Imágenes de su infancia que nunca olvidarás

Madres con cámaras

El tiempo pasa tan deprisa. A veces no nos damos cuenta de cómo los peques van creciendo, cómo cambian, cómo se convierten en unas personitas independientes, cómo pierden esos gestos propios de la infancia. A mí no me gusta olvidar esos momentos. Quizás por eso aprovecho cualquier oportunidad para sacar la cámara de fotos y disparar. No quiero que se me pase ni un instante, no quiero perderme ni un gesto.

Me estoy convirtiendo en una madre con cámara bajo el brazo. He descubierto un mundo de sensaciones gratificantes con la vieja reflex que me regaló mi padre cuando nació mi hija. Él sí que tuvo claro quién sería el objetivo de mis fotos.

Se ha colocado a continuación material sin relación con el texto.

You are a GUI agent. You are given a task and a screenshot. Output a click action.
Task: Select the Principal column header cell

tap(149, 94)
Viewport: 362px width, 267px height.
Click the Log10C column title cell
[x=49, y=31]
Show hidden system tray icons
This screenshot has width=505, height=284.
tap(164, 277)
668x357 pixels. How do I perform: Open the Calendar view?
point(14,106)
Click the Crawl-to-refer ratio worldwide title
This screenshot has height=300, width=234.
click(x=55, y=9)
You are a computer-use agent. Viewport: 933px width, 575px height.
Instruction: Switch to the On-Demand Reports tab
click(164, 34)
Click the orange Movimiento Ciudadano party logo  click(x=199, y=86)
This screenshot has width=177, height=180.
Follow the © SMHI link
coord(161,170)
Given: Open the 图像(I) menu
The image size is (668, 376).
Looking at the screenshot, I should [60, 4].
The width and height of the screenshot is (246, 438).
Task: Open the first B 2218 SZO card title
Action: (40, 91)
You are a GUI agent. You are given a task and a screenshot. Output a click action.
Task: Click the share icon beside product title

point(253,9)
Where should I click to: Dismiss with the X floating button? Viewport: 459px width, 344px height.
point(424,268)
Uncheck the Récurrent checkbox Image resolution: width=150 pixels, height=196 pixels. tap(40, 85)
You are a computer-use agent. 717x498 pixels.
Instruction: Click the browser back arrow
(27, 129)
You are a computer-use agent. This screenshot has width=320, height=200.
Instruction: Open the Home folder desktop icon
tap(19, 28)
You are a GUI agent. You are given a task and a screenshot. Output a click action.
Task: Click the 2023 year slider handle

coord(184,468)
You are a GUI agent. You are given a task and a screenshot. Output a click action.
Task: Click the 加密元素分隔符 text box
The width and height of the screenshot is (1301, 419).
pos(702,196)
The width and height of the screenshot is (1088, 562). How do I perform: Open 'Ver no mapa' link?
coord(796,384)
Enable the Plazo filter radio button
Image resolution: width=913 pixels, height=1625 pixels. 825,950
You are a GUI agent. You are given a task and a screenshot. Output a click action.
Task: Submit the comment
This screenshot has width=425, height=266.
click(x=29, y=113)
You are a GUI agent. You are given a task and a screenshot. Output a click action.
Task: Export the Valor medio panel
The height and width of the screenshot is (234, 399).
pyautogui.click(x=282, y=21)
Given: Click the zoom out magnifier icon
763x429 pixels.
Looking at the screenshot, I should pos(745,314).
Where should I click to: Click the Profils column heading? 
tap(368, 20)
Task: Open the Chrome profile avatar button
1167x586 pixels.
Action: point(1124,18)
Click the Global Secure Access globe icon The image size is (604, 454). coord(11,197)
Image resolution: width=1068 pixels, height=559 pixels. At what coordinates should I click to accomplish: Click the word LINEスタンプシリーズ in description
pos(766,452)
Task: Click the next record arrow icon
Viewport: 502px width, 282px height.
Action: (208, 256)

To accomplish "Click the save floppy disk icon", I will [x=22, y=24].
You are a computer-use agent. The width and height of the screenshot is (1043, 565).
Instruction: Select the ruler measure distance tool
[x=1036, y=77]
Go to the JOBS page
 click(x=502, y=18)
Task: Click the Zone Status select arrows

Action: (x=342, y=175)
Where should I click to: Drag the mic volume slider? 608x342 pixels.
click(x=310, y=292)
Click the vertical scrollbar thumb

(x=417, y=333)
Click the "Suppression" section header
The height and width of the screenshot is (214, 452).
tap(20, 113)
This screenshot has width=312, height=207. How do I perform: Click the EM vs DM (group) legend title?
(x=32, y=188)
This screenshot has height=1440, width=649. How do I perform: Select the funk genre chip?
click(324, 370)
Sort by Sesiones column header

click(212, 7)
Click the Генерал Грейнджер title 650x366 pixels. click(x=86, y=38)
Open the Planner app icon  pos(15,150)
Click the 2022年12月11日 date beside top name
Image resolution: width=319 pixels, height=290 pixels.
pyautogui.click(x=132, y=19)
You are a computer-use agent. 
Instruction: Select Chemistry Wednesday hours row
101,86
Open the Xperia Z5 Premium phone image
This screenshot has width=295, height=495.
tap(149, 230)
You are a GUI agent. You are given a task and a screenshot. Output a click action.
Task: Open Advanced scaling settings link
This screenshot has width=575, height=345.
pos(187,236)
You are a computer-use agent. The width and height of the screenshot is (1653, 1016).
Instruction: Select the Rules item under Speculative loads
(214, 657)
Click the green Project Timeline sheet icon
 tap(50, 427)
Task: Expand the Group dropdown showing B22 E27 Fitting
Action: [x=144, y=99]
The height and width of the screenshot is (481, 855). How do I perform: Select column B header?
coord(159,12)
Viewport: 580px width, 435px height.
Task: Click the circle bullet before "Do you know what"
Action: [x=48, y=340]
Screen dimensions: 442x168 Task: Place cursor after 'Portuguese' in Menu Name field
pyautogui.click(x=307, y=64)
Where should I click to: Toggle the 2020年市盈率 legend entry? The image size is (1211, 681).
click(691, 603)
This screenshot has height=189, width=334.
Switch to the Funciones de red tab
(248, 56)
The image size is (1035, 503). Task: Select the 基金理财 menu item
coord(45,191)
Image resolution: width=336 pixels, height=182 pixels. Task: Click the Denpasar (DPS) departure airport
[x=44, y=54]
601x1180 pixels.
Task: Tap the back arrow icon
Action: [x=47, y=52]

Pero, la vieja cámara ya no cumple mis expectativas. Ha llegado de cambiar y esto me genera una duda, ¿me decanto por una cámara de fotos o me paso a un modelo híbrido que también me permita hacer vídeo?

Lo que tengo claro es la mi nuevo modelo será una de las cámaras compactas Panasonic. He buscado y al final lo tengo claro, me gustan sus cámaras con resolución de foto y vídeo de 4K. Con esta calidad de mis fotos va a ser espectacular, ahora sólo hace falta coger el ángulo adecuado. Así, cuando repase las fotos de las vacaciones en la pantalla de la tele para que los abuelos no se pierdan detalle, tendré la posibilidad de hacerlo con buena calidad y olvidarme de imágenes pixeladas.

fotos del verano

Este verano voy a disfrutar de lo lindo, no se me va a pasar ni un salto en el agua, ni gotear del helado mientras lo come, ni una sonrisa. Este año sí que voy a poder inmortalizar todos esos recuerdos que quiero disfrutar durante el invierno. Porque el tiempo pasa muy deprisa. Demasiado.

Sí, lo reconozco tengo morriña de sus primeros años. Veo entre sonrisas sus primeras fotos y vídeos. ¿Qué me decís de las primeras actuaciones fin de curso en la guardería o el colegio? ¿Su primer baño en el mar? Una pequeña vida llena de experiencias que, a mí, me encanta tener en imágenes.

madres en las fotos

Cuántas madres, como yo, nos parapetamos detrás de las cámaras para captar sus gestos, sus pequeños pero grandes avances. Quizás ese afán de tener recuerdos de cada instante es lo que nos lleva a salir poco (o casi nada) en las fotos. Por eso este verano, además de proponerme cambiar de cámara y mejorar la técnica, también quiero empezar a salir más en ellas. Porque las madres, que somos una parte fundamental en sus vidas, también tenemos que estar en las fotos. Hagamos que sea posible, que nosotras también podamos disfrutar del recuerdo de esos momentos compartidos.